Researchers concluded that aggregated data — big batches of information on things like mobile devices’ movements, compiled for use in summarized form — can be unraveled to reveal the actual movements of specific individuals with about 73% to 91% accuracy, even from pools combining hundreds of thousands of users.
Companies that provide information to marketers about people’s dining or shopping habits, for example, typically strip the data of personally-identifiable elements like names or addresses, then aggregate it before sending it off for use.
Researchers uncovered vulnerabilities in the aggregation privacy method by analyzing mobile location counts at various points in time to tease out mini-journeys that surface in patterns in the data.
When veteran venture capitalist Adrian Colyer read the research, he described six stages of horror: “Huh? What? How? Nooooo, Oh No, Oh s*@#!”
The paper, titled “Trajectory Recovery from Ash: User Privacy Is NOT Preserved in Aggregated Mobility Data,” was published at the 26th International World Wide Web Conference last month in Perth.

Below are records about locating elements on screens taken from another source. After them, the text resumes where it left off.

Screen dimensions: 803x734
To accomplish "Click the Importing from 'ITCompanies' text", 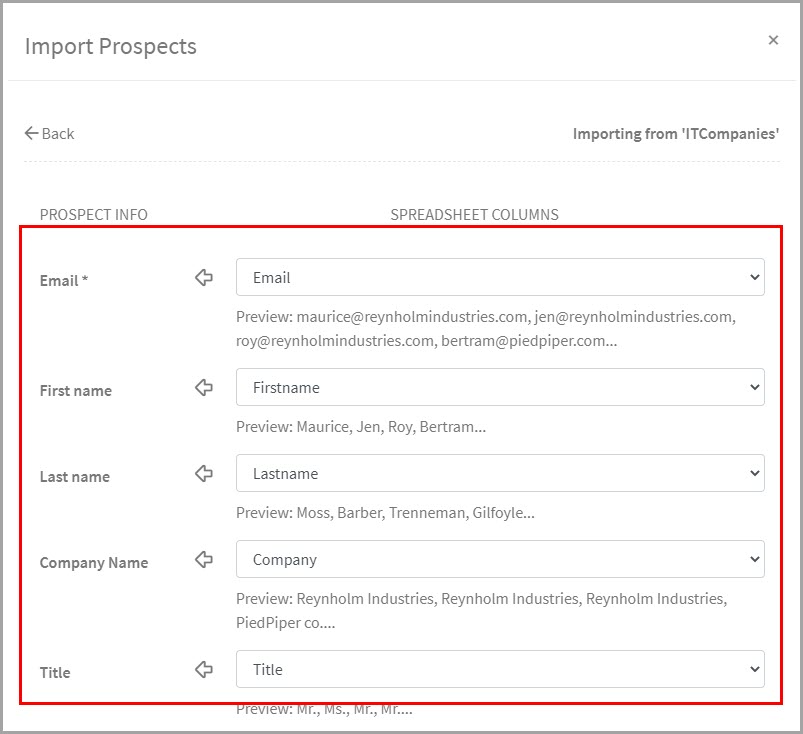I will (675, 133).
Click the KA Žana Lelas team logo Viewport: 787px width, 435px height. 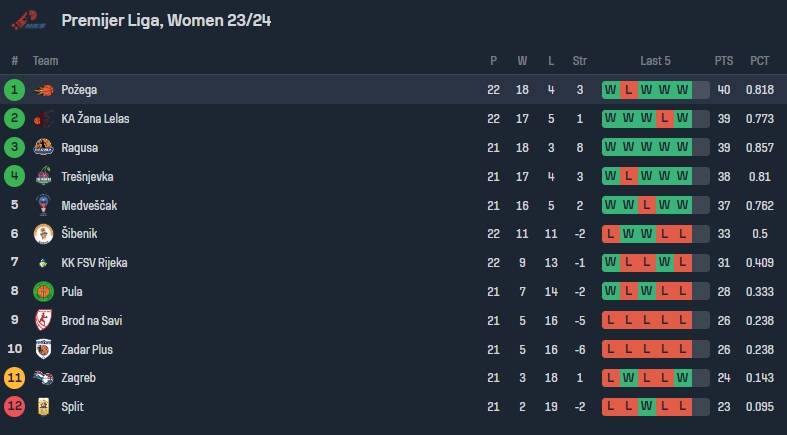point(43,119)
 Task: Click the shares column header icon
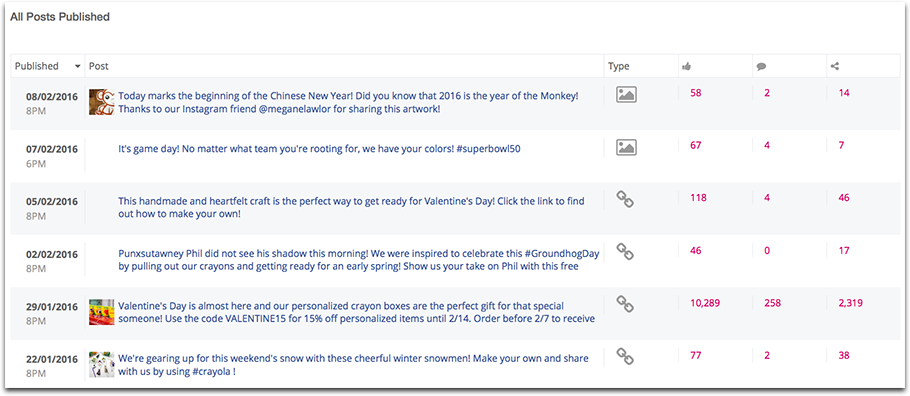point(835,66)
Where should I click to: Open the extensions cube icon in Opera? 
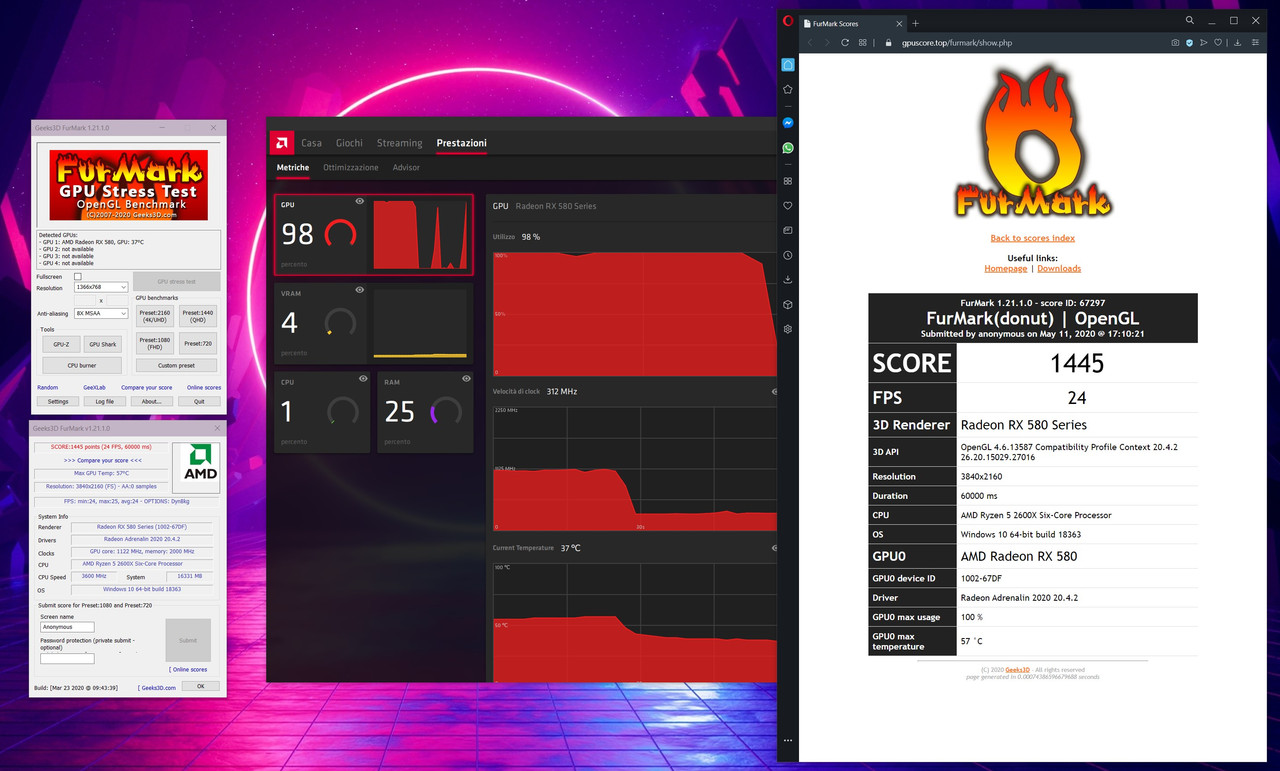[788, 304]
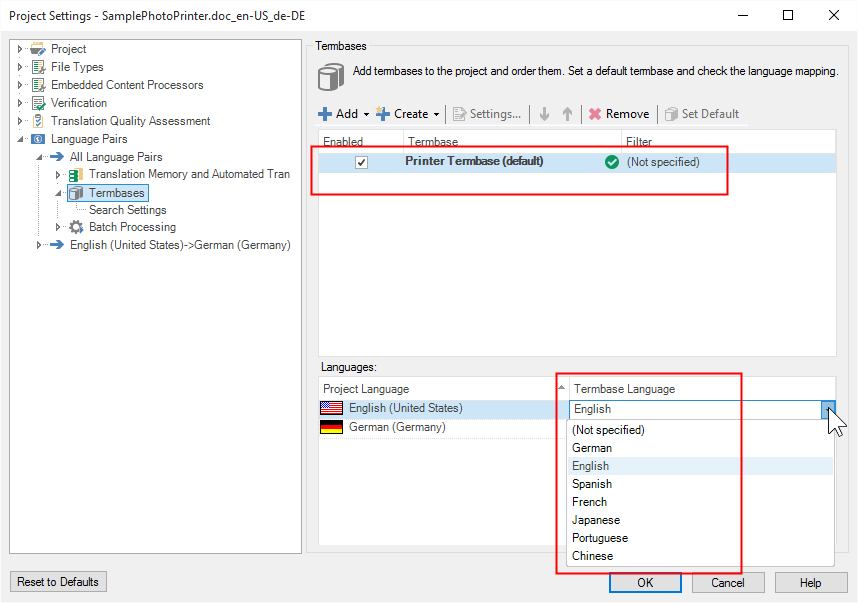Close the Termbase Language combo box arrow

pyautogui.click(x=827, y=409)
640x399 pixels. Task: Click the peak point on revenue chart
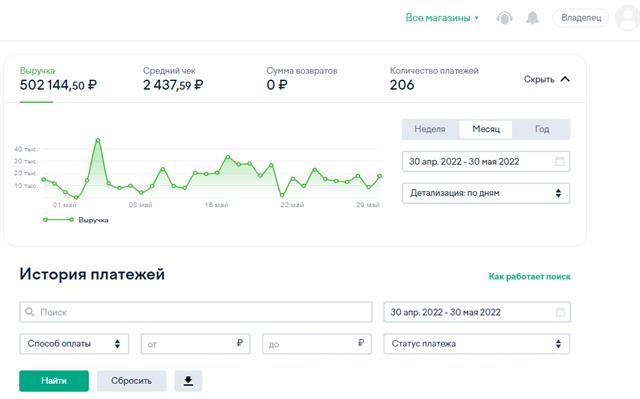coord(98,140)
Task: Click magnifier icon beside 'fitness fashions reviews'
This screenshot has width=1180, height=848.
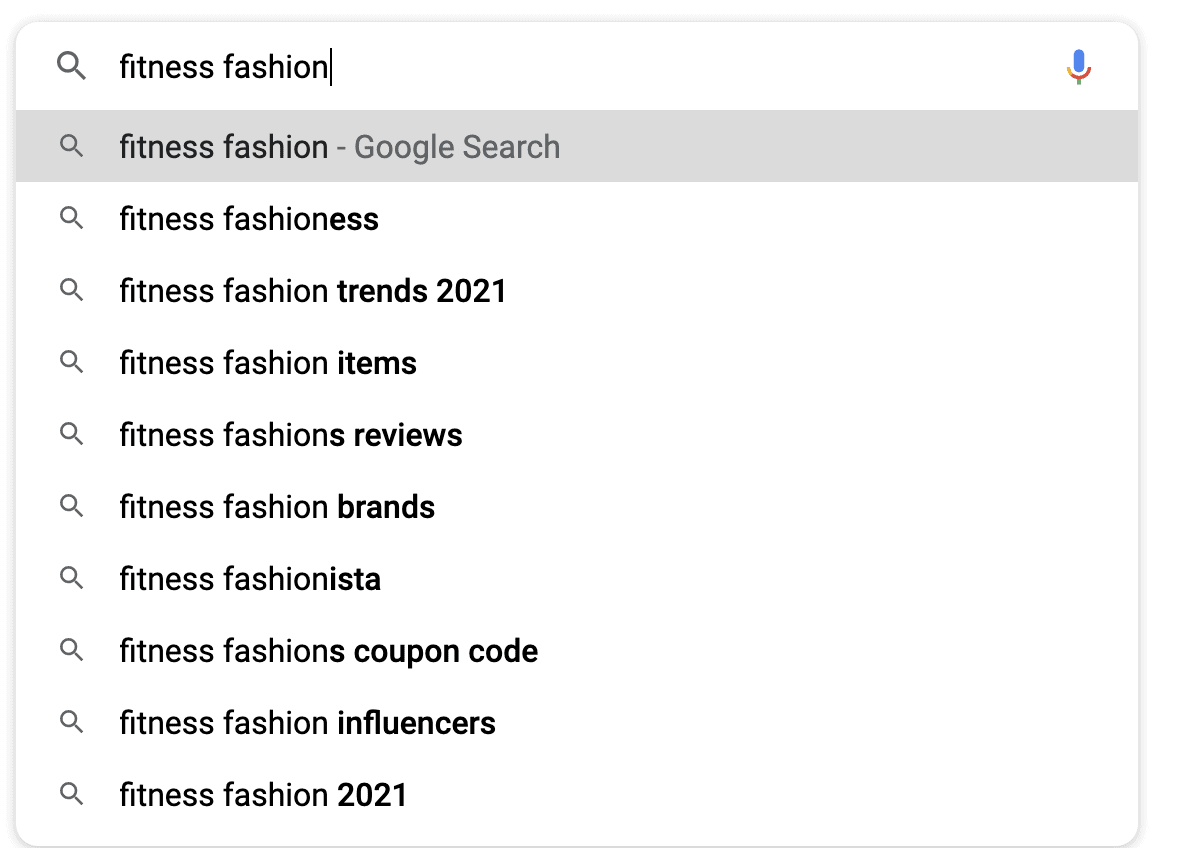Action: [71, 434]
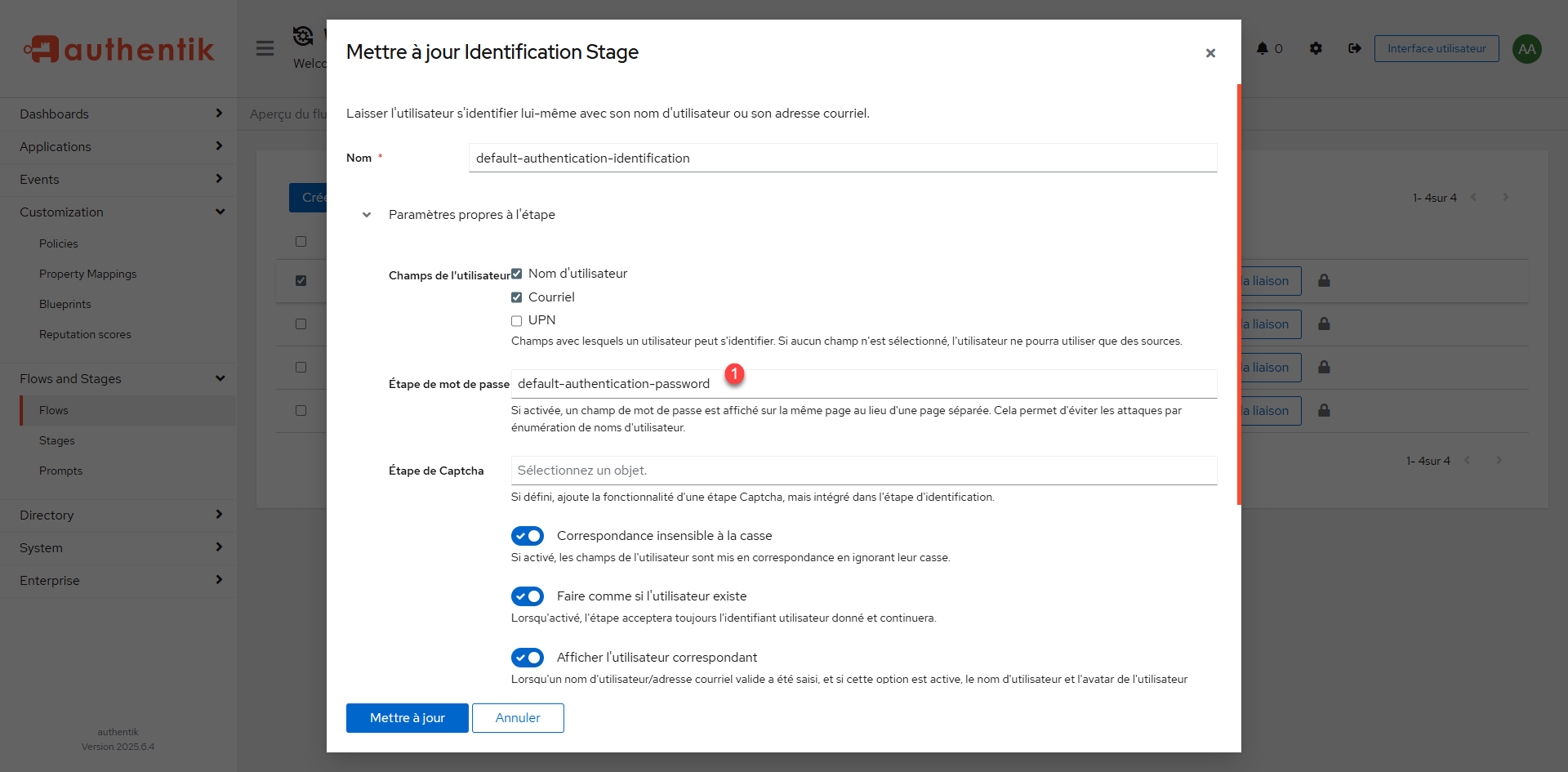Screen dimensions: 1568x772
Task: Toggle the hamburger sidebar menu icon
Action: click(x=265, y=48)
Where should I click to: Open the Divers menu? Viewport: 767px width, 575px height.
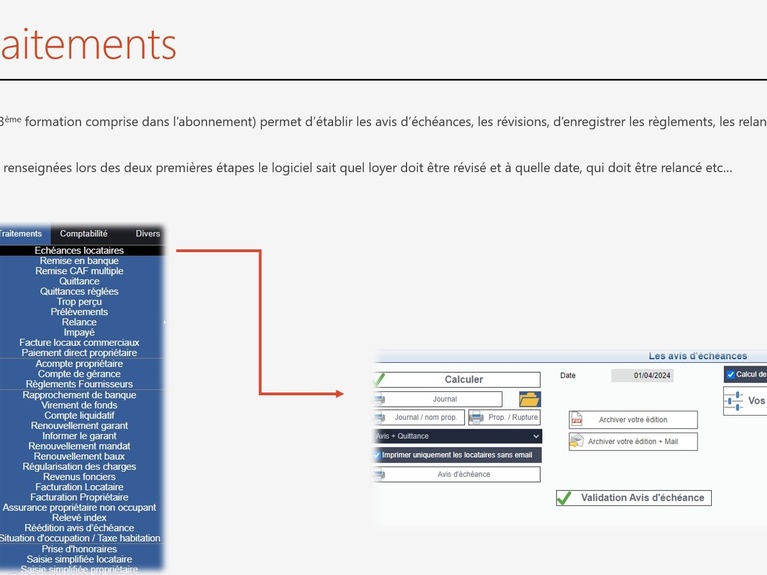[x=147, y=234]
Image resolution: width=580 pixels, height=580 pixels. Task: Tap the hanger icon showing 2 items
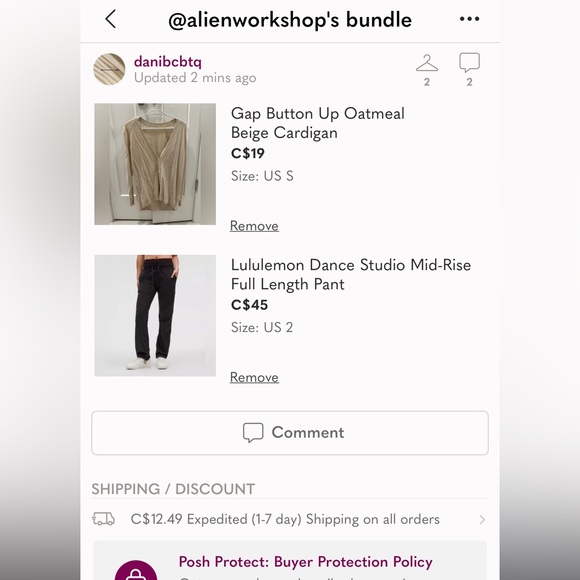[x=427, y=63]
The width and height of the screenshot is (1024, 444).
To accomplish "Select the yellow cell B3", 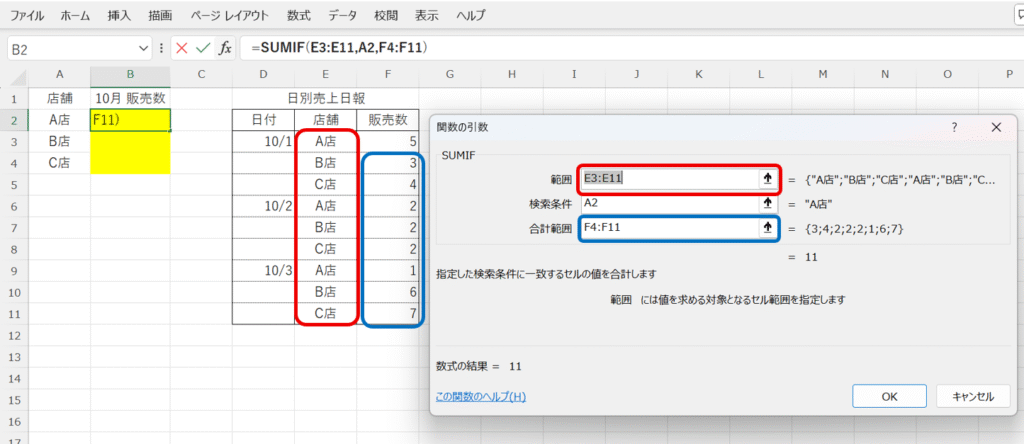I will click(130, 142).
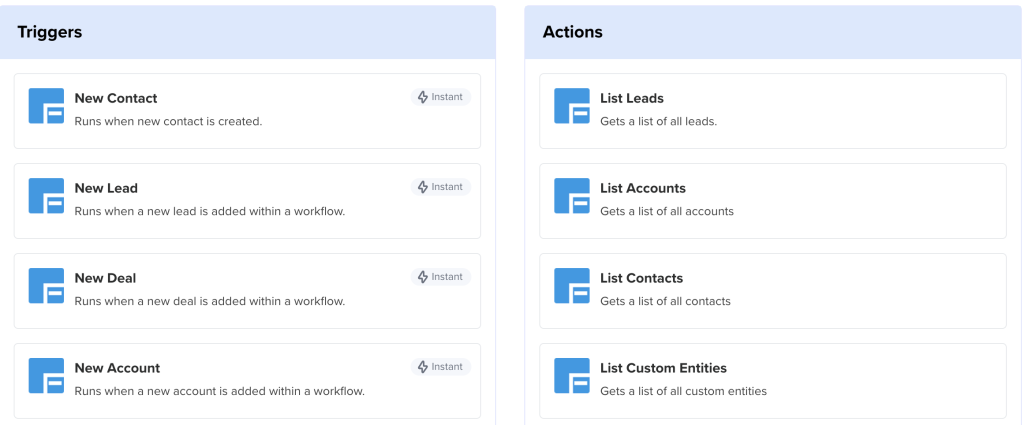Click the Instant badge on New Deal
Image resolution: width=1024 pixels, height=425 pixels.
coord(440,277)
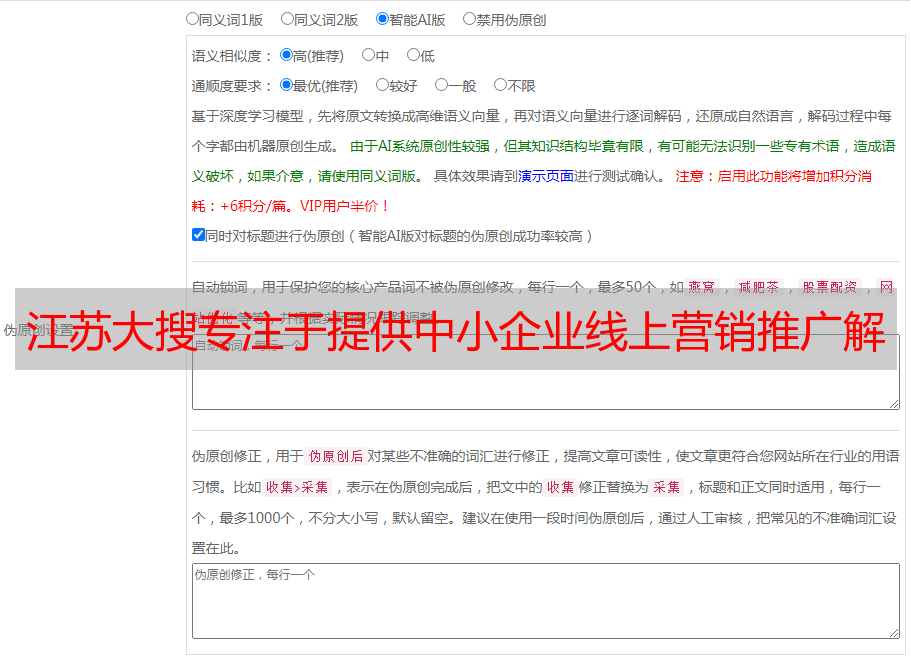911x658 pixels.
Task: Grab the resize handle of 自动锁词 box
Action: [894, 404]
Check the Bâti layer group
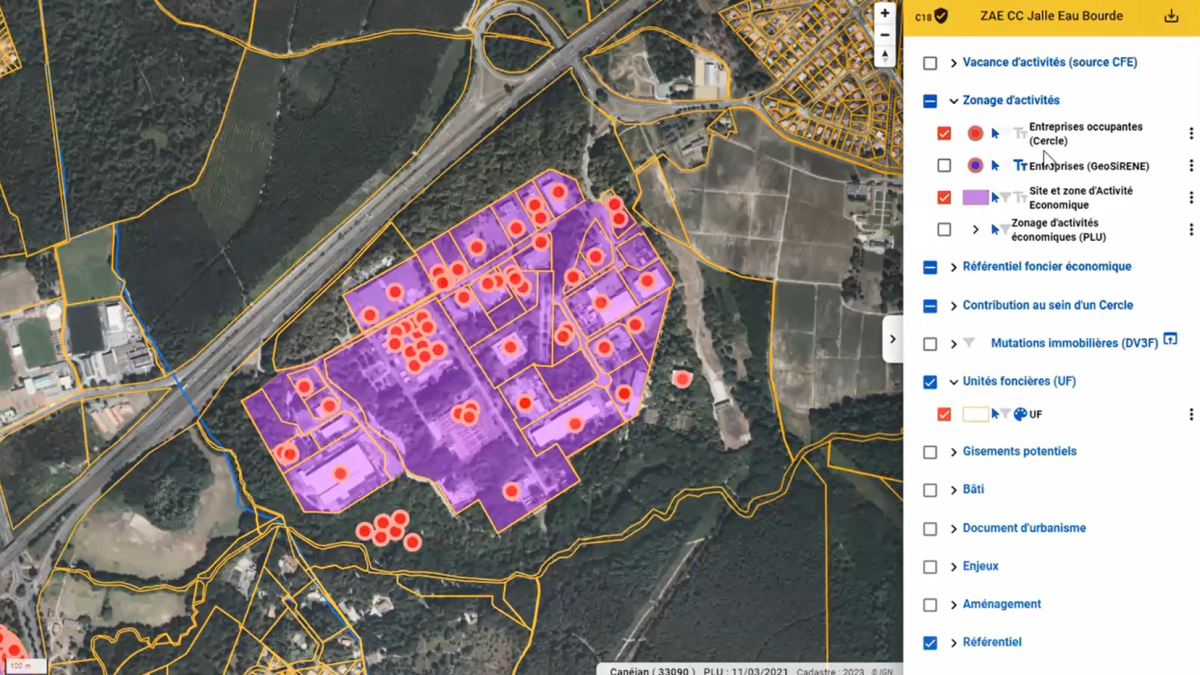Viewport: 1200px width, 675px height. click(930, 490)
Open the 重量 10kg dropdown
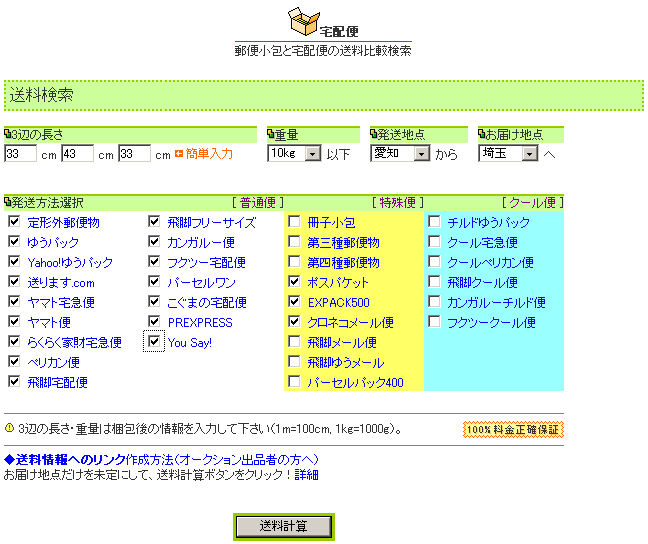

“Using this approach, it turns out we can link together short journey segments pretty well,” said Colyer, a venture partner at Accel and former chief technology officer at SpringSource, VMware and Pivotal. “The final trick is to recognize that many people make very similar journeys day after day — and those journeys are unique to them. So by looking for similar journeys across days, you can link up journey segments for the same individual across days.”
When devices linger in specific locations for extended periods, it can be deduced that those locations are a home or workplace, allowing mobile location data trajectories to be uniquely distinguished. As Colyer wrote in a May 15 blog post about the research:
“To put that more plainly, given the aggregated dataset, and knowledge of your home and work locations, there’s a very good chance I can recover your full movements!!!”
Of course, it’s questionable that marketers would go through the trouble of exposing identities through such an arduous process, said privacy experts.
“The difficulty of taking an aggregated data set that we might provide … and working that backward to identify an individual is pretty high,” said Kirsten McMullen, chief privacy officer and VP of compliance at mobile ad firm 4Info. “And the reward for doing so? Pretty low and generally not worth whatever incremental value they’d get from that data, at least for the companies we sell to: agencies and brands.”
Still. There are players besides marketers that might be interested in unraveling such data.
“I can think of a lot of bad ways that data could be used by law enforcement, or very large scale tech companies or financial institutions, or by bad actors assisting in illegal activities such as helping domestic abusers locate a former partner,” McMullen added. “And to me, that’s where it really matters.”
It’s worth noting that the reason mobile carriers and countless third party tech firms are collecting and aggregating mobile data exhaust in the first place is often for commercial purposes such as marketing and advertising.
“The term anonymous aggregate data needs to be scrubbed from our vocabulary until techniques or tech comes along that will fix this,” said Pam Dixon, founder and executive director of World Privacy Forum. “In general though, there is just too much data and too much ability to predict now.”